How to complete this task: Stop after the line holding "Calli Olive/Cobalt (81, 884)". Repeat exactly every line before it in the records below, that line too, and leave out the pictures.

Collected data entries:

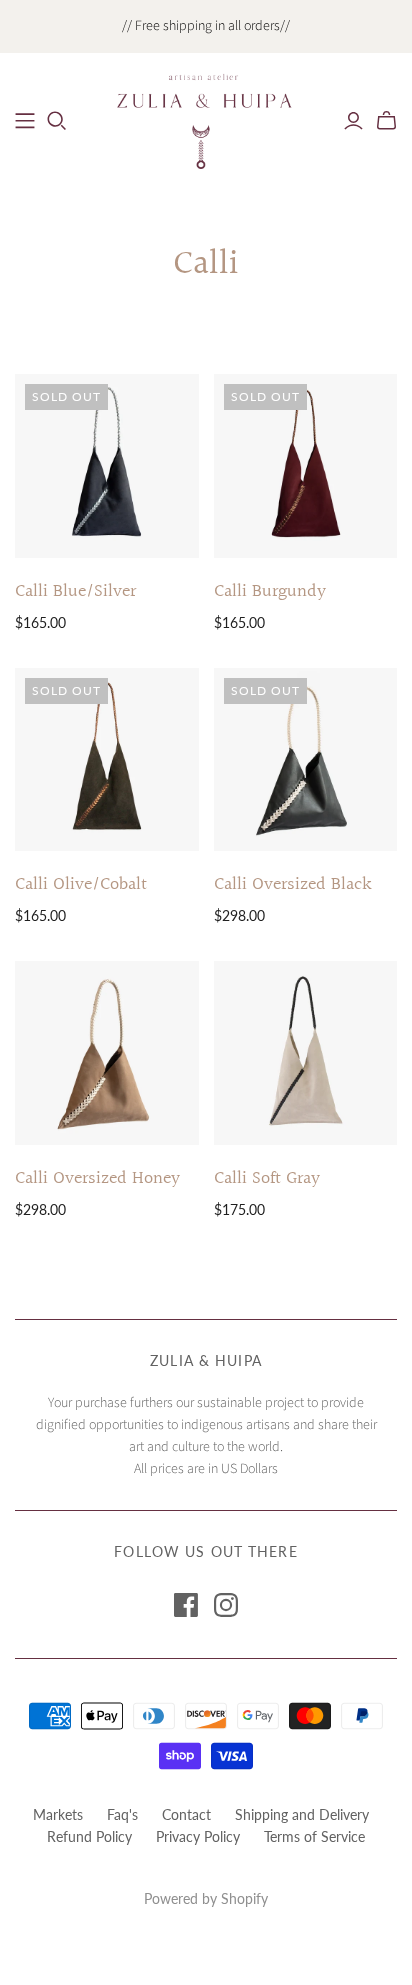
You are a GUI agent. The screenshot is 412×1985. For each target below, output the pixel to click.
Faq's (122, 1814)
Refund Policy (89, 1836)
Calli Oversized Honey (97, 1178)
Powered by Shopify (206, 1898)
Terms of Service (314, 1836)
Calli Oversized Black (293, 884)
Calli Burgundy (270, 591)
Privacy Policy (198, 1836)
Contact (186, 1814)
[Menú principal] (25, 121)
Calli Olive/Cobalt (81, 884)
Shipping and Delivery (302, 1814)
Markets (58, 1814)
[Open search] (57, 121)
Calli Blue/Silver (75, 591)
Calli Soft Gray (267, 1178)
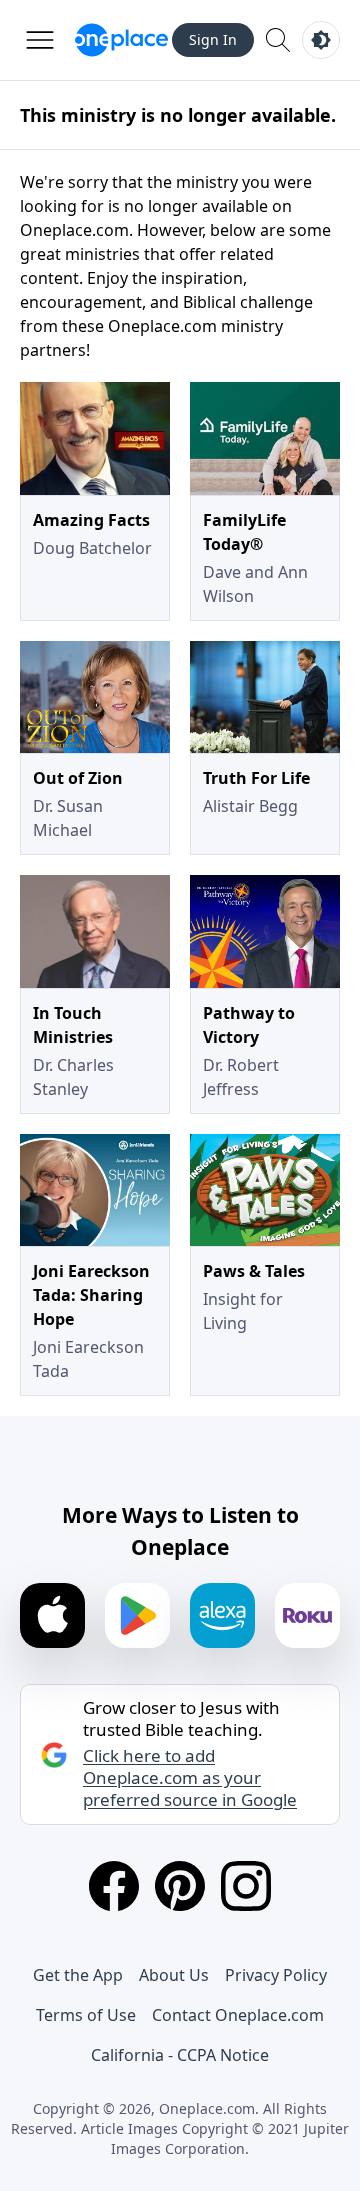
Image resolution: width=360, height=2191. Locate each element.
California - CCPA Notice (180, 2055)
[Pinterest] (180, 1886)
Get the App (78, 1975)
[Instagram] (246, 1886)
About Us (174, 1975)
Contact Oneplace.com (238, 2015)
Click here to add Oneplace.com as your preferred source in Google (190, 1778)
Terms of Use (86, 2015)
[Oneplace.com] (121, 40)
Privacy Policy (276, 1975)
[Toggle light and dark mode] (321, 40)
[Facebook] (114, 1886)
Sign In (213, 39)
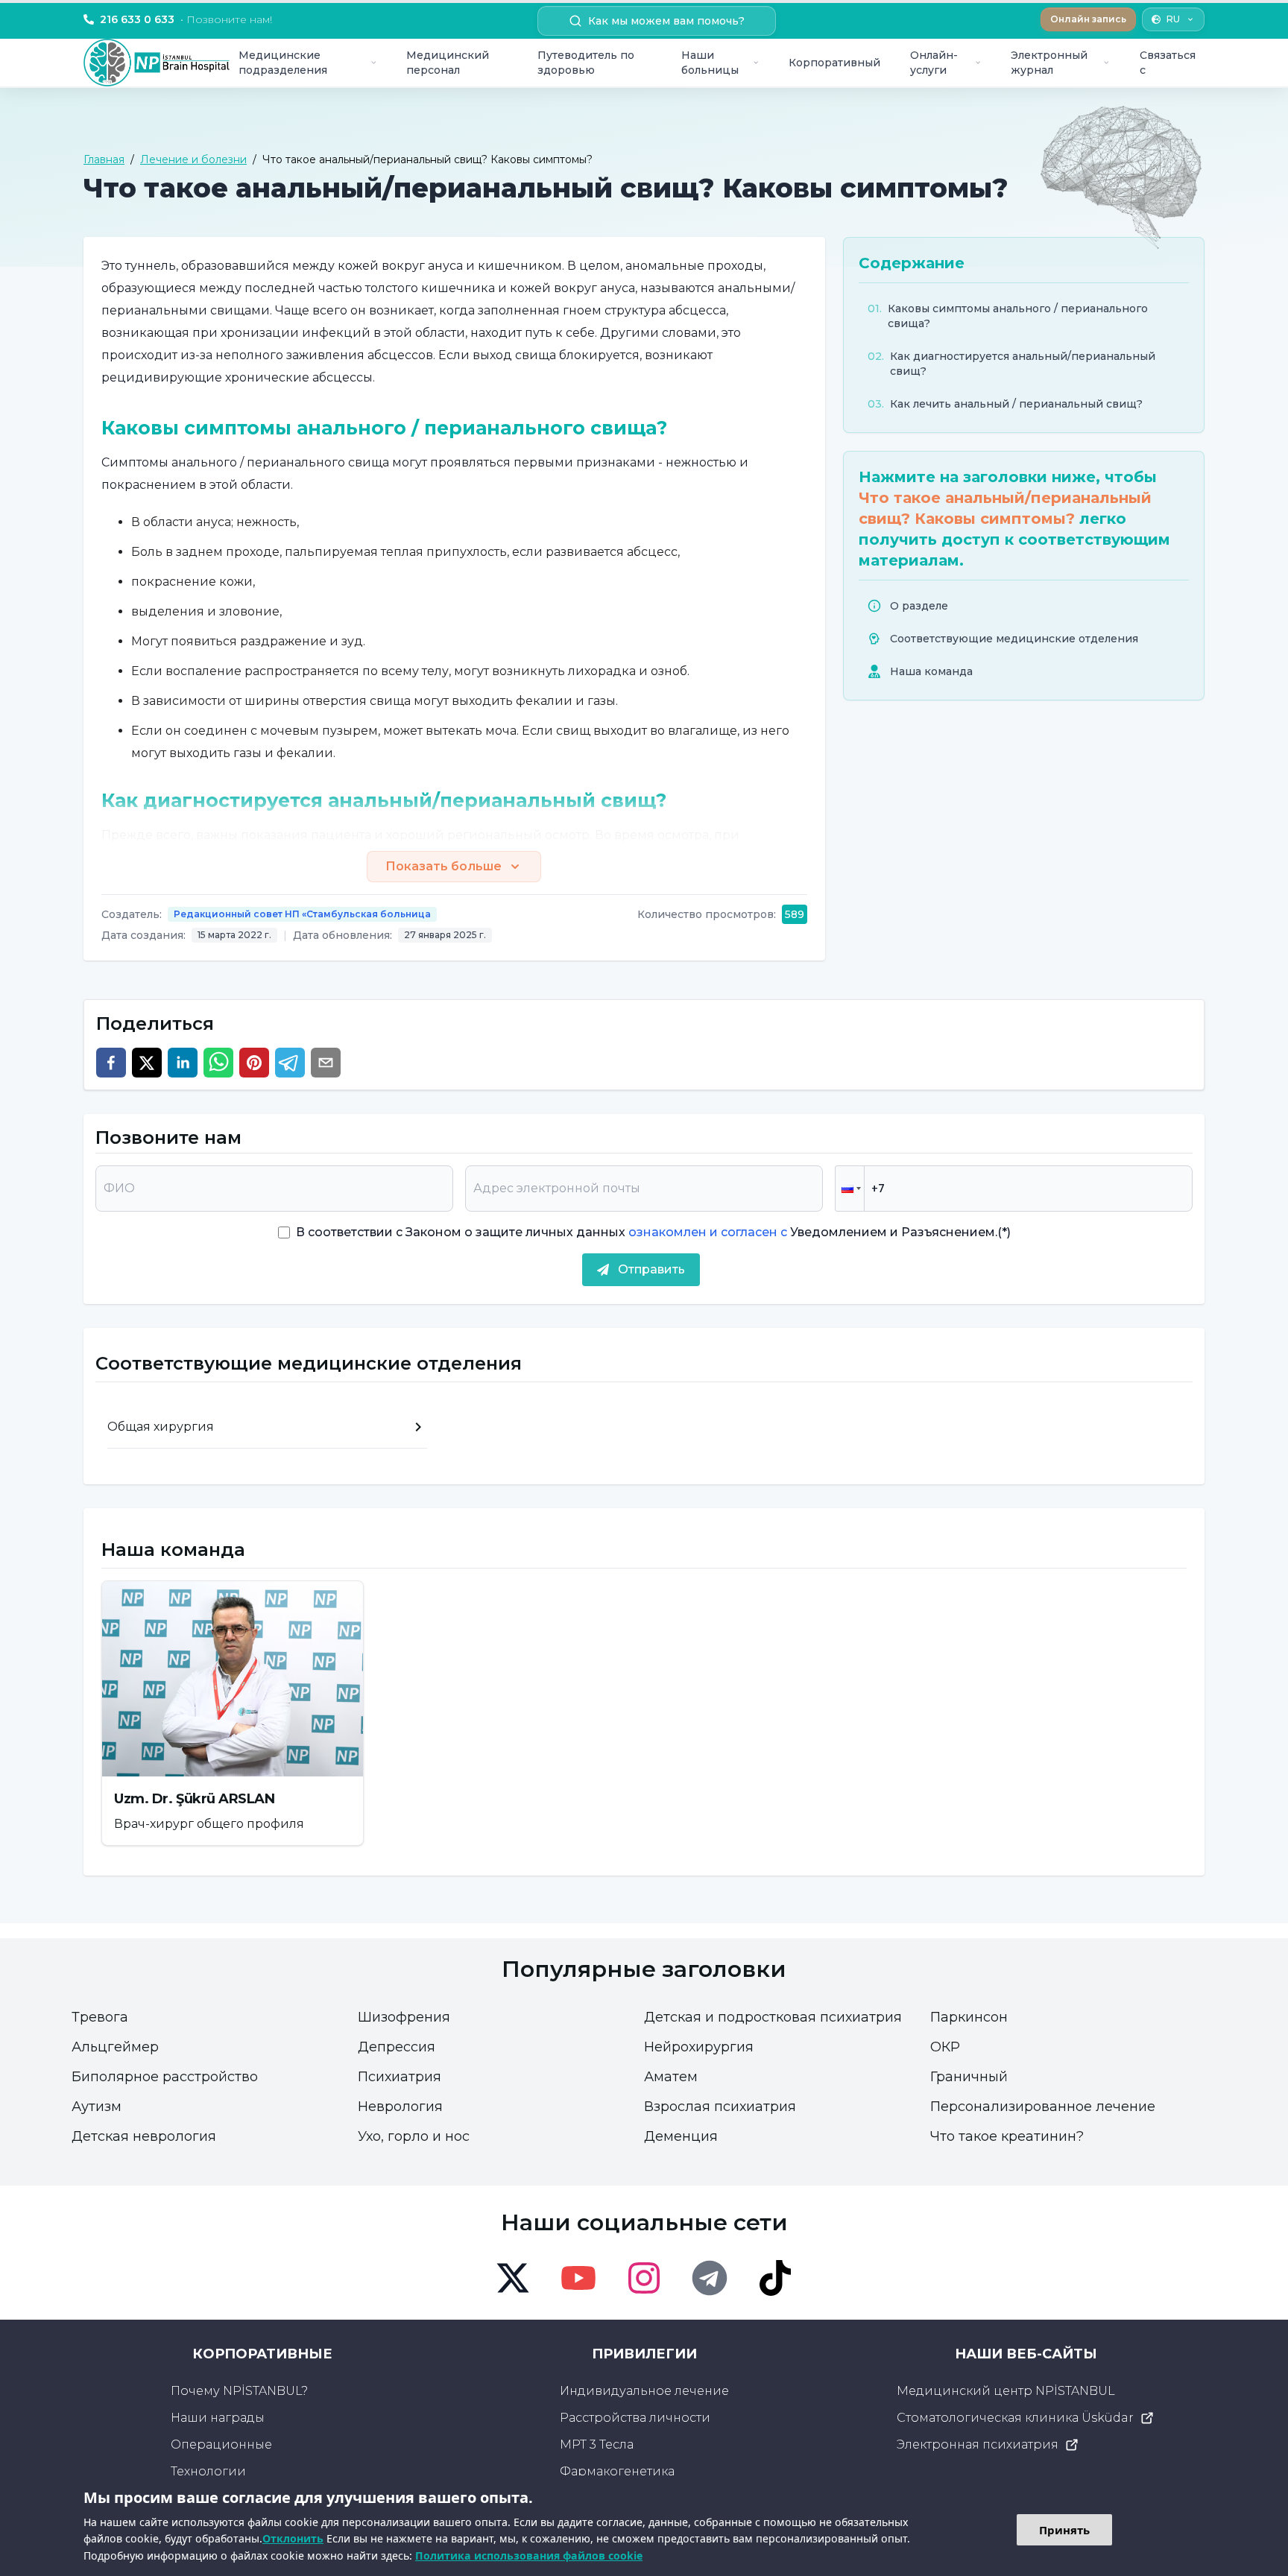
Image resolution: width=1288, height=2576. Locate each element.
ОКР (945, 2047)
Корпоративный (834, 62)
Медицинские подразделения (283, 62)
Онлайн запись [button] (1088, 19)
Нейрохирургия (699, 2047)
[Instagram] (644, 2278)
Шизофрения (404, 2017)
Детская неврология (144, 2136)
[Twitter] (513, 2278)
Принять (1064, 2529)
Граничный (969, 2077)
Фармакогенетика (617, 2471)
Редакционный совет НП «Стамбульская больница (302, 914)
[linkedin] (183, 1062)
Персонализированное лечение (1042, 2106)
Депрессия (396, 2047)
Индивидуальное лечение (644, 2391)
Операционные (221, 2444)
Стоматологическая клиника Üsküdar (1015, 2418)
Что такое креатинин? (1007, 2136)
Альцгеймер (115, 2047)
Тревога (100, 2017)
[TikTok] (775, 2278)
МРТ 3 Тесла (597, 2444)
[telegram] (290, 1062)
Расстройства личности (635, 2418)
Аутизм (96, 2106)
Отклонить (292, 2538)
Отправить (651, 1269)
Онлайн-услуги (934, 62)
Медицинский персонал (447, 62)
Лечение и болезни (193, 159)
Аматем (671, 2077)
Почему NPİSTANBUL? (239, 2391)
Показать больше (443, 866)
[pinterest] (254, 1062)
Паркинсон (969, 2017)
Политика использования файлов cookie (529, 2555)
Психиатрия (399, 2077)
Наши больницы (710, 62)
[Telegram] (709, 2278)
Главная (103, 159)
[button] (850, 1188)
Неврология (400, 2106)
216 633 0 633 (186, 19)
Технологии (208, 2471)
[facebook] (111, 1062)
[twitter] (147, 1062)
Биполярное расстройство (165, 2077)
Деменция (681, 2136)
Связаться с (1168, 62)
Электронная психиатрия (977, 2444)
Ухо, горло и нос (414, 2136)
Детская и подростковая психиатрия (773, 2017)
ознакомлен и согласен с (706, 1232)
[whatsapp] (218, 1062)
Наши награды (218, 2418)
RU (1173, 19)
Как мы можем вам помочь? (666, 21)
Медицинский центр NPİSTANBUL (1006, 2391)
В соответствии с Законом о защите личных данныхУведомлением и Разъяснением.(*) (653, 1232)
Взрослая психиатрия (720, 2106)
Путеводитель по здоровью (585, 62)
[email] (326, 1062)
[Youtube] (578, 2278)
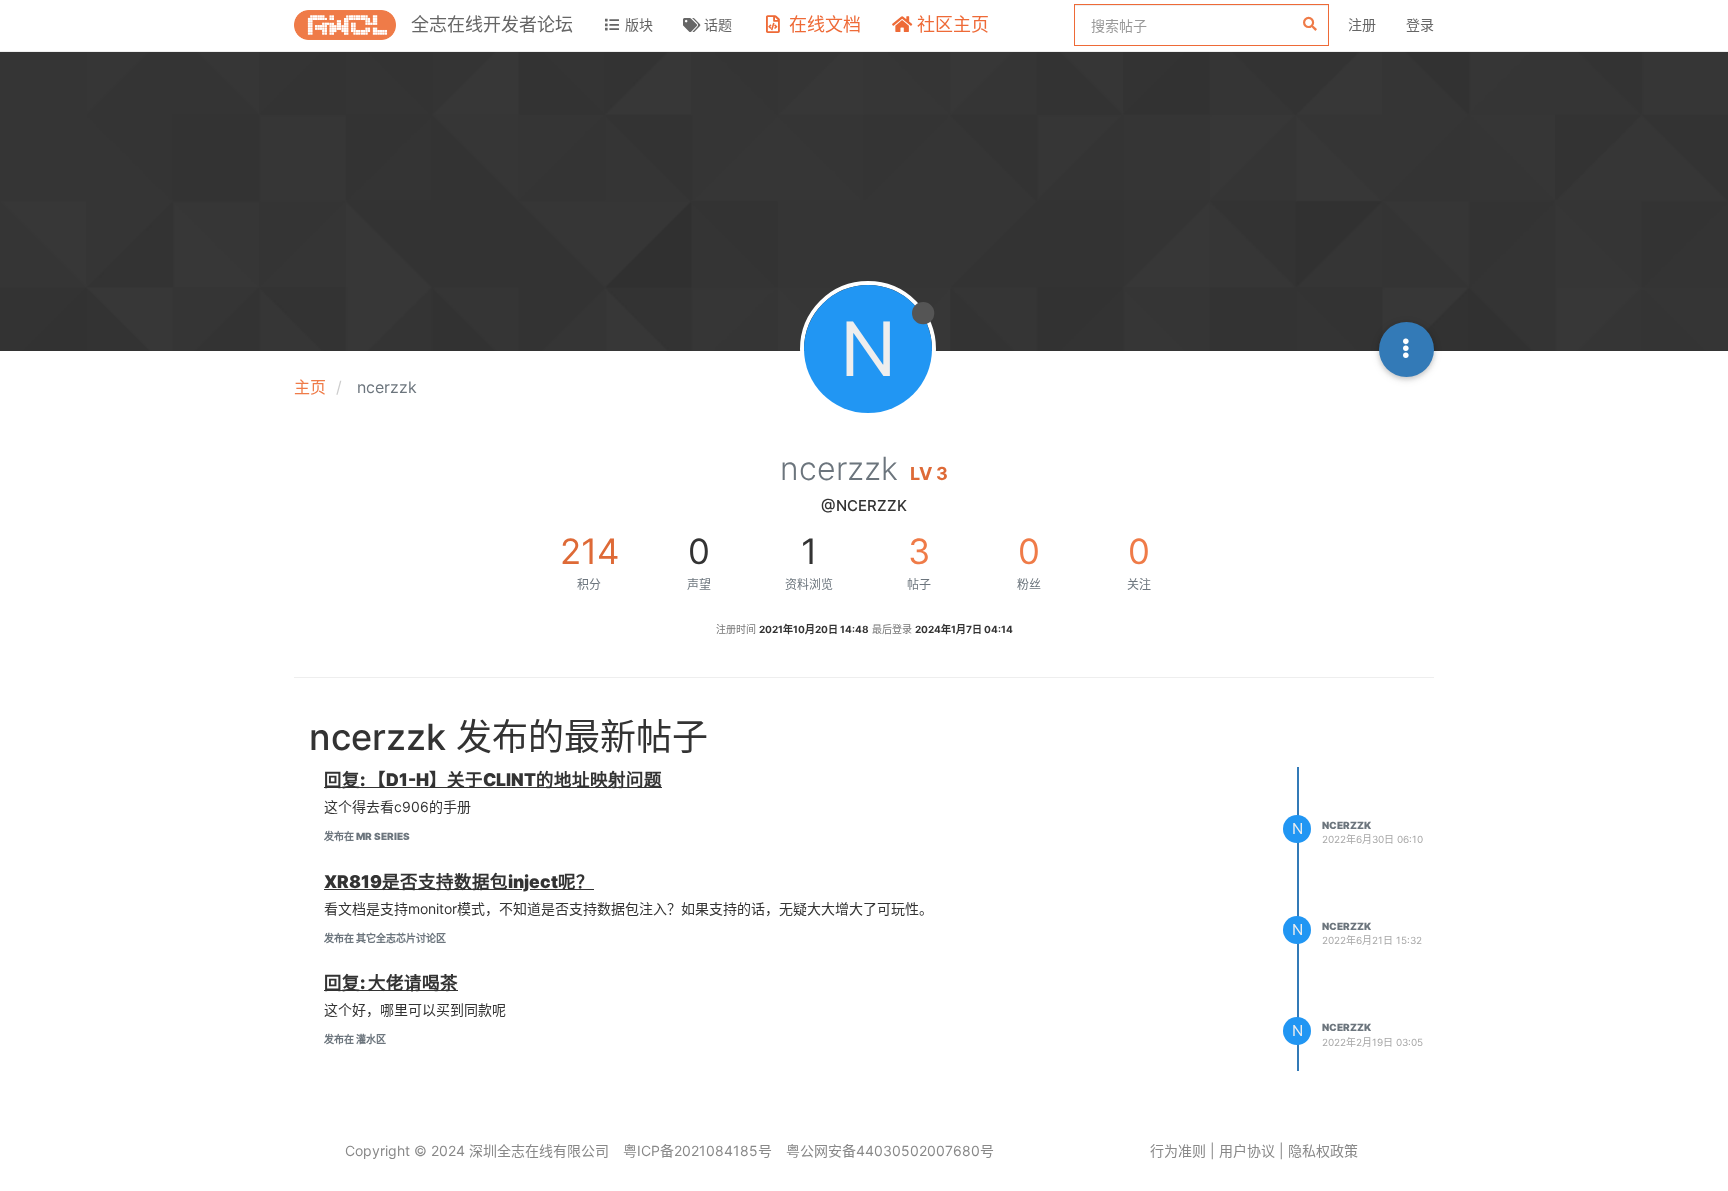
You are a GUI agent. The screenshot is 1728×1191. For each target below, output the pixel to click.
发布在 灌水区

Exercise response:
You are a GUI agent. The screenshot is 412×1985. For each target below, output the pixel to click.
Faq's (122, 1814)
Refund Policy (89, 1836)
Calli Oversized Honey (97, 1178)
Powered by Shopify (206, 1898)
Terms of Service (314, 1836)
Calli Oversized Black (293, 884)
Calli Burgundy (270, 591)
Privacy Policy (198, 1836)
Contact (186, 1814)
[Menú principal] (25, 121)
Calli Olive/Cobalt (81, 884)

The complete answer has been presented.